Quel rôle pour la collectivité dans la lutte contre l'extrémisme violent ?

Le 24 octobre, le CDT a sorti le film sur la télévision nationale Vijesti et organisé une projection dans la capitale Podgorica le 31 octobre pour provoquer un débat public, le signalant à l'attention de la politique générale au Monténégro.

Pendant la projection, le CDT a live-tweeté les commentaires des participants sous le hashtag #PolitikaCG (#Politique Monténégro), à commencer par le Ministre de l'Intérieur du Monténégro, Melvudin Nuhodžić, ainsi que les invités d'autres organisations de la société civile qui ont communiqué sur des recherches en rapport :

Nuhodžić : L'extrémisme violent est un phénomène complexe et représente un défi requérant les efforts joints de nous tous.

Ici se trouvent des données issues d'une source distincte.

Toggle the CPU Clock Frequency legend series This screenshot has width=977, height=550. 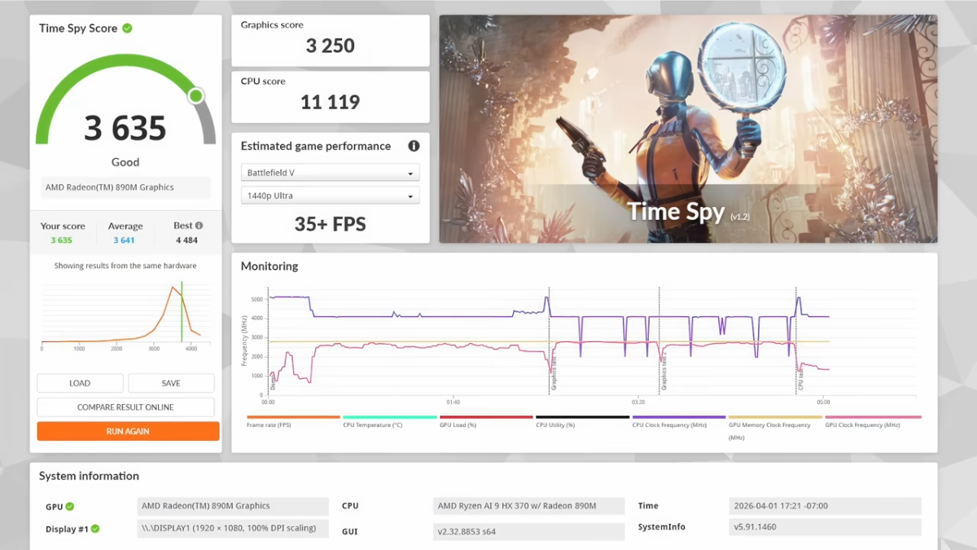pos(679,421)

Elvira Hadžibegović-Bubanja de Forum MNE : Les jeunes pensent qu'il est justifié d'utiliser la violence pour défendre sa religion.

Aner Zuković de Atlantic Initiative [une ONG de Bosnie] : Internet joue un rôle-clé dans la diffusion des idées radicales. Il est utilisé pour recruter de nouveaux adeptes…

S'il y a bien une volonté politique au plus haut niveau pour accroître le rôle de la collectivité dans la lutte contre l'extrémisme violent, le Monténégro commence tout juste à instituer un système pour cela. A part l'incarcération et la surveillance, les ex-combattants étrangers et leurs familles sont livrés à eux-mêmes pour se réintégrer à la société monténégrine.

Le ministre Nuhodžić a annoncé la création de la Plateforme nationale pour contrer l'extrémisme violent, mais beaucoup d'institutions ignorent toujours le rôle qu'elles y auront. La société civile doit être pionnière d'une méthode empathique pour empêcher la propagation en ligne et dans les médias des idées extrémistes, et aider les ex-combattants à réexaminer leurs systèmes de valeurs.